DiffVein: A Unified Diffusion Network for Finger Vein Segmentation and Authentication
Yanjun Liu, Wenming Yang, Qingmin Liao
TL;DR
DiffVein introduces a unified diffusion-model framework for finger vein segmentation and authentication, coupling a segmentation branch with a denoising diffusion path to enable mutual information exchange. It adds a mask condition to guide denoising and a Semantic Difference Transformer to fuse diffusion-derived category embeddings into segmentation, guided by a Fourier-space Structural Similarity loss. Across USM and THU-MVFV3V datasets, DiffVein achieves state-of-the-art performance in both verification (EER as low as $0.089\%$) and identification (ACC up to $99.79\%$) while delivering superior segmentation topology (high clDice scores). These results demonstrate the practical potential of cross-task diffusion-driven biometric recognition, with ablation confirming the contributions of diffusion, conditioning, FourierSIM, and SD-Former to overall gains.
Abstract
Finger vein authentication, recognized for its high security and specificity, has become a focal point in biometric research. Traditional methods predominantly concentrate on vein feature extraction for discriminative modeling, with a limited exploration of generative approaches. Suffering from verification failure, existing methods often fail to obtain authentic vein patterns by segmentation. To fill this gap, we introduce DiffVein, a unified diffusion model-based framework which simultaneously addresses vein segmentation and authentication tasks. DiffVein is composed of two dedicated branches: one for segmentation and the other for denoising.

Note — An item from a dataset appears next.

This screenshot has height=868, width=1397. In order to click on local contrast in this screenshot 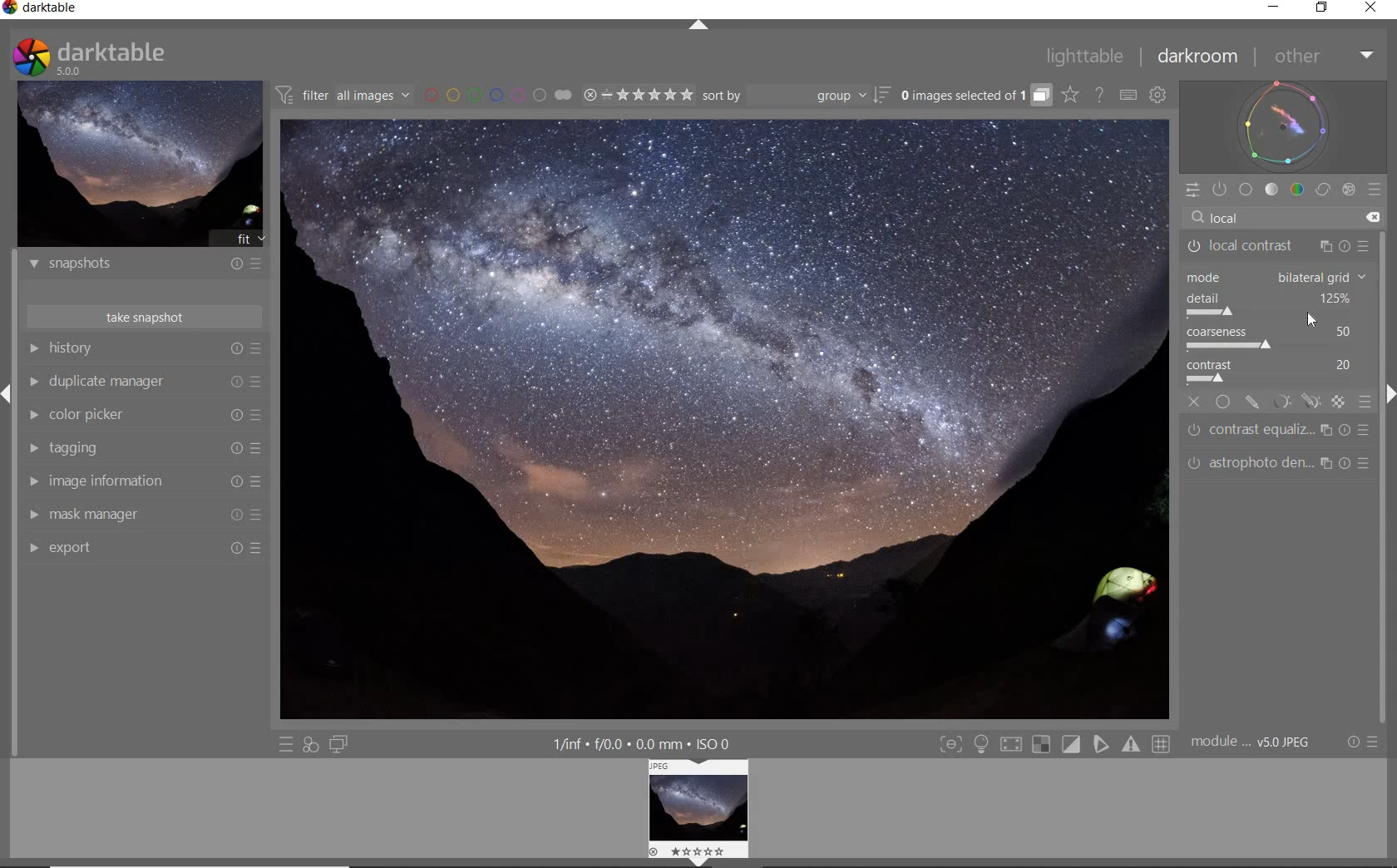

For better feature interaction between these two branches, we introduce two specialized modules to improve their collective performance. The first, a mask condition module, incorporates the semantic information of vein patterns from the segmentation branch into the denoising process. Additionally, we also propose a Semantic Difference Transformer (SD-Former), which employs Fourier-space self-attention and cross-attention modules to extract category embedding before feeding it to the segmentation task. In this way, our framework allows for a dynamic interplay between diffusion and segmentation embeddings, thus vein segmentation and authentication tasks can inform and enhance each other in the joint training. To further optimize our model, we introduce a Fourier-space Structural Similarity (FourierSIM) loss function, which is tailored to improve the denoising network's learning efficacy. Extensive experiments on the USM and THU-MVFV3V datasets substantiates DiffVein's superior performance, setting new benchmarks in both vein segmentation and authentication tasks.